Kunst und Kultur können Möglichkeiten aufzeigen, verhandeln und denkbar machen, darin liegt eine große Kraft. Dazu gehört auch, Unterschiede zu erkennen, auszuhalten, sich auseinanderzusetzen, Haltungen zu entwickeln, sich und andere zu empowern. Die Kulturelle Bildung hat da Methoden erarbeitet, die sich anwenden lassen und individuelle wie kollektive Prozesse ermöglichen. Sozio-kulturelle Zentren oder Initiativen sind wichtige Lernorte Kulturelle Bildung und Experimentierfelder, können Kristallisationskerne für neue Ideen und alternative Praxis sein. Viele Einrichtungen machen es bereits vor, bieten Raum für Teilhabe, Engagement und Selbstermächtigung statt Konsum und Ablenkung. Sie sind wichtige Knotenpunkte in Netzwerken und verfügen über Know-How und Ressourcen.

Angesichts der großen gesellschaftlichen Herausforderungen vor denen wir stehen (und nach zwei Jahren Corona), ist es wichtig, aus der Isolation heraus zu kommen und nicht nur sich selber im Blick zu haben, sondern mehr das größere Bild zu betrachten. Weniger „ich“, mehr „wir“ zu wagen, um damit auch neue Räume zu besetzen. Das fängt beim selbstverwalteten Ort für kulturelle Aktivitäten an und hört bei der Auseinandersetzung über alternative Wohn- und Verkehrskonzepte im Quartier sicher nicht auf.

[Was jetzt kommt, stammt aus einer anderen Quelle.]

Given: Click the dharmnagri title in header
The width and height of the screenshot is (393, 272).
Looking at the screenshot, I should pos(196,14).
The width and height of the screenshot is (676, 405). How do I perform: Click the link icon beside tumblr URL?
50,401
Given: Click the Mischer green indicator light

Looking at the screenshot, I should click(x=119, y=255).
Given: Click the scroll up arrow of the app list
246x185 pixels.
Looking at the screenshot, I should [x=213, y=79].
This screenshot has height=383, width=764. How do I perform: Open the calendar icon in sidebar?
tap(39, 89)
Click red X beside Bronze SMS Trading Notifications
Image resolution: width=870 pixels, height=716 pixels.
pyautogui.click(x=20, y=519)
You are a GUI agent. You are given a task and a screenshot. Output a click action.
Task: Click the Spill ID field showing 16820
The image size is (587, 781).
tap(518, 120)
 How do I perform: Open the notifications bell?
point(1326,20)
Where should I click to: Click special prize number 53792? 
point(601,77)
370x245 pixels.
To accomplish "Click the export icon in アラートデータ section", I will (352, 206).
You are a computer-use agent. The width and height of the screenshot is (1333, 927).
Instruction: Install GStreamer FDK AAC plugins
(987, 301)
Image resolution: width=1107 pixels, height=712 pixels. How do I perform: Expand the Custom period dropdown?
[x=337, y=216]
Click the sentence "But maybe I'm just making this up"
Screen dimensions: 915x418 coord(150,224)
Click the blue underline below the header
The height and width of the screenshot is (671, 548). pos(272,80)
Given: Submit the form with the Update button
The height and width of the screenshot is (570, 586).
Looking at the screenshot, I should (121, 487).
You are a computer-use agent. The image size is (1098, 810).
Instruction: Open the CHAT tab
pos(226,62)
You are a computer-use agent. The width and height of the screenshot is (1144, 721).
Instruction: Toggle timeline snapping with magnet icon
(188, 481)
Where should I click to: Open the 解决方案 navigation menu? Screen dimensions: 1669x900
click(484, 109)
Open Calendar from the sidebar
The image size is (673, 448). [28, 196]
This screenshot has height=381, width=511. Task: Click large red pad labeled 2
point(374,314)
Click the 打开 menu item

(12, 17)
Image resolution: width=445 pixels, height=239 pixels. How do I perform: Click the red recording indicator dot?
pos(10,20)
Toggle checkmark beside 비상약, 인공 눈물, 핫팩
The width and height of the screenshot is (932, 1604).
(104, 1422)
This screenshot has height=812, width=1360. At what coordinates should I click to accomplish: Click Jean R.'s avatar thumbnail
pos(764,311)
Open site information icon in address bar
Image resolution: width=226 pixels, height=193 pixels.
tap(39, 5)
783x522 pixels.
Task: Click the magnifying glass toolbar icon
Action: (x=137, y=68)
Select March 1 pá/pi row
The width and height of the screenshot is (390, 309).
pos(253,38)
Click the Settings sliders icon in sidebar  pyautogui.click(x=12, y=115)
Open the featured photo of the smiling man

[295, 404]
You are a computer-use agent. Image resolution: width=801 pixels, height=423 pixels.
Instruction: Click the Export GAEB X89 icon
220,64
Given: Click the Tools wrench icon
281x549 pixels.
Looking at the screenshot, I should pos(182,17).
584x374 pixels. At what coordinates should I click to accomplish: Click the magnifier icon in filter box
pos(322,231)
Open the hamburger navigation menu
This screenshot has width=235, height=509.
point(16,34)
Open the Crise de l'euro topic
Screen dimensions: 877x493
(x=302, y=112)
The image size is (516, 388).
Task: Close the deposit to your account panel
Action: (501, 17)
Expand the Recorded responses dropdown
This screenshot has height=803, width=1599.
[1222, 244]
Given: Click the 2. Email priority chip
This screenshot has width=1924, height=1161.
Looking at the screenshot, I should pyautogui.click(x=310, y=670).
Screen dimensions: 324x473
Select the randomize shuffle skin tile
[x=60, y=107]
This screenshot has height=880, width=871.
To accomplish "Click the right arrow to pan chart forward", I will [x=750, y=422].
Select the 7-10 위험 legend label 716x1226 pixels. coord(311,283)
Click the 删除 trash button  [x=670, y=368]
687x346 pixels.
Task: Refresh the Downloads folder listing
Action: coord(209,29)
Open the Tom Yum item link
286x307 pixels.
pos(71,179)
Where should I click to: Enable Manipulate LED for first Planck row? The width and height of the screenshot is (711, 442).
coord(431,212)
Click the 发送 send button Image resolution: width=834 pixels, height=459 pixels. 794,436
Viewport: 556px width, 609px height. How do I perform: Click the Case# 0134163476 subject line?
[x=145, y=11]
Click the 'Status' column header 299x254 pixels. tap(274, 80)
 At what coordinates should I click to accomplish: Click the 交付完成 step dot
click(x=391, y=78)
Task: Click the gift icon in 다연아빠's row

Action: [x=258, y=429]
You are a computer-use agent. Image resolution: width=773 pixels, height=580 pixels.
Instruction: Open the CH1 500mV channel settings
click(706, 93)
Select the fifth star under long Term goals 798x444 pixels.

Bei allem Frust über Missstände und Probleme, es ist eine gute Zeit für Aufbruch und neue Ideen, gerade weil es so viel Umbruch in der Welt gibt. Es ist an der Zeit, gemeinsam mit den Nachbarn, mit Kolleg:innen, Freund:innen und Bekannten bessere Antworten zu finden auf die Frage: Wie wollen wir leben, wie wollen wir sinnvoll leben?